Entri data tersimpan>
——

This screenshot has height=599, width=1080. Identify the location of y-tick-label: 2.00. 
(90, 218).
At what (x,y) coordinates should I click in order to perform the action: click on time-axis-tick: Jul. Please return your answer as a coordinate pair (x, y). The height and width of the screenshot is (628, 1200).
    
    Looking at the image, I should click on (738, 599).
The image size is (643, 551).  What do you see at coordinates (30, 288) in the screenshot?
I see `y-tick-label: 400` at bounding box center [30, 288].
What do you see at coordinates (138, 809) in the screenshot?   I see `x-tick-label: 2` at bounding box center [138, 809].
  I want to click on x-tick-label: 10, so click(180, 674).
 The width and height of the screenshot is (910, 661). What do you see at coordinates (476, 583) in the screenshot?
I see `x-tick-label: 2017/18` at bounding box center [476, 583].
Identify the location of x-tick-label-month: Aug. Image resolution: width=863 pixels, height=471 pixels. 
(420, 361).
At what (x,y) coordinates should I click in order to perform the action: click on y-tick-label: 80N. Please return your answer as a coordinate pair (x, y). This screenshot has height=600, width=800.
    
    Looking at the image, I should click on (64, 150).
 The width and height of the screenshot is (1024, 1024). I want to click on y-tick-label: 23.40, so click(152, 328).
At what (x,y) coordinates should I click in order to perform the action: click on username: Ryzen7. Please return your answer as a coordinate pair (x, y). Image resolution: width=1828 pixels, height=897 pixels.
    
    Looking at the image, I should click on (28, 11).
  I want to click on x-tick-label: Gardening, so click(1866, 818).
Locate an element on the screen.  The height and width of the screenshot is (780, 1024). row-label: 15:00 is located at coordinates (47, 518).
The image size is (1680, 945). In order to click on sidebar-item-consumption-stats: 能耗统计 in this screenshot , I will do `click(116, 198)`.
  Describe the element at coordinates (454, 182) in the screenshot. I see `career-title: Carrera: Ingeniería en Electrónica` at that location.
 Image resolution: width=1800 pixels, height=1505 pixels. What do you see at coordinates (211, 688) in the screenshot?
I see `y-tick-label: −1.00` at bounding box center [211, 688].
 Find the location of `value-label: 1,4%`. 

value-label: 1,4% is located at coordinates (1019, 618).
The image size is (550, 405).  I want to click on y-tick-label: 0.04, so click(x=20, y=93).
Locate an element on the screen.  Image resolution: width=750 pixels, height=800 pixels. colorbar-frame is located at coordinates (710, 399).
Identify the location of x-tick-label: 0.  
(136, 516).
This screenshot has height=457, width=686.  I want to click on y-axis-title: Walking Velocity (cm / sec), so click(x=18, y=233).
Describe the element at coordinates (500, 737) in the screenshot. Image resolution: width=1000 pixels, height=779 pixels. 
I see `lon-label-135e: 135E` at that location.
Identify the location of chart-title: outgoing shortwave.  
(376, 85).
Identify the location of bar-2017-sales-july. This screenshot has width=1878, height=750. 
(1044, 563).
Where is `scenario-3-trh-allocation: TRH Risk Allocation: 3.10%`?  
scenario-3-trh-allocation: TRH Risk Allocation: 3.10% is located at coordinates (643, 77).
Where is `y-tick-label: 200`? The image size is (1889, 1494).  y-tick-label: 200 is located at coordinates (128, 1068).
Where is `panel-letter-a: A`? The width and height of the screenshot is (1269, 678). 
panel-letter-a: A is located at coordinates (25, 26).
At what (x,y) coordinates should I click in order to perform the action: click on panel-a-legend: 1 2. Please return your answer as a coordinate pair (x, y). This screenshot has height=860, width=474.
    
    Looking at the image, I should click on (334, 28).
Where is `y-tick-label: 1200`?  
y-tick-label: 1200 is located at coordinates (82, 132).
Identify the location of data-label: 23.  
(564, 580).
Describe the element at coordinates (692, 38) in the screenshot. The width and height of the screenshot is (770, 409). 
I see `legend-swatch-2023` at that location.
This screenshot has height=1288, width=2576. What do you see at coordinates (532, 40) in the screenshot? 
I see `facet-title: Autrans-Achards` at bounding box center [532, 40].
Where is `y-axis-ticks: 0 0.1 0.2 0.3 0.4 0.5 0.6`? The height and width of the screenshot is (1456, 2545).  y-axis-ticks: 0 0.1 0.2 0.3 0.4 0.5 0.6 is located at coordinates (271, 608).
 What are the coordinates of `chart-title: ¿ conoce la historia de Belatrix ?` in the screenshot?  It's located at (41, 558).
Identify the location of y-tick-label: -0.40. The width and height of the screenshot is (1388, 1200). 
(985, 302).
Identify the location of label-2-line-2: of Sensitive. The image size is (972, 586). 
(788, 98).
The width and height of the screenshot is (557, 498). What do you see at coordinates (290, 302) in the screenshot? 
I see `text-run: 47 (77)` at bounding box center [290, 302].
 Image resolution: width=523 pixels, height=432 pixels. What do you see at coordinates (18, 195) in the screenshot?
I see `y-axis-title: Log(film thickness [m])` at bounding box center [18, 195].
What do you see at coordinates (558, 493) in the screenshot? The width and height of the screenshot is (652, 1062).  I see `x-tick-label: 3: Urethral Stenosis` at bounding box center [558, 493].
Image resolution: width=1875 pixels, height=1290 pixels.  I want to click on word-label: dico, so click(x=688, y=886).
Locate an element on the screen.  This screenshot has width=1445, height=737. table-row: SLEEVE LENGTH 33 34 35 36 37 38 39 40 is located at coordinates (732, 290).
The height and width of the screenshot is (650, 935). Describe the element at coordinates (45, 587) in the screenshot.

——

Rincian Tugas> Perbarui baris-baris dari baris yang memuat "What are the" sampai baris yang memuat "Image resolution: width=1875" dengan mengganti "Identify the location of" menjadi "Find the location of", dan biarkan bagian lainnya tetap sama.

Jawaban Latihan>
 What are the coordinates of `chart-title: ¿ conoce la historia de Belatrix ?` in the screenshot?  It's located at (41, 558).
Find the location of y-tick-label: -0.40. The width and height of the screenshot is (1388, 1200). 
(985, 302).
Find the location of label-2-line-2: of Sensitive. The image size is (972, 586). 
(788, 98).
The width and height of the screenshot is (557, 498). What do you see at coordinates (290, 302) in the screenshot? 
I see `text-run: 47 (77)` at bounding box center [290, 302].
 Image resolution: width=523 pixels, height=432 pixels. What do you see at coordinates (18, 195) in the screenshot?
I see `y-axis-title: Log(film thickness [m])` at bounding box center [18, 195].
What do you see at coordinates (558, 493) in the screenshot? The width and height of the screenshot is (652, 1062).  I see `x-tick-label: 3: Urethral Stenosis` at bounding box center [558, 493].
Image resolution: width=1875 pixels, height=1290 pixels.  I want to click on word-label: dico, so click(x=688, y=886).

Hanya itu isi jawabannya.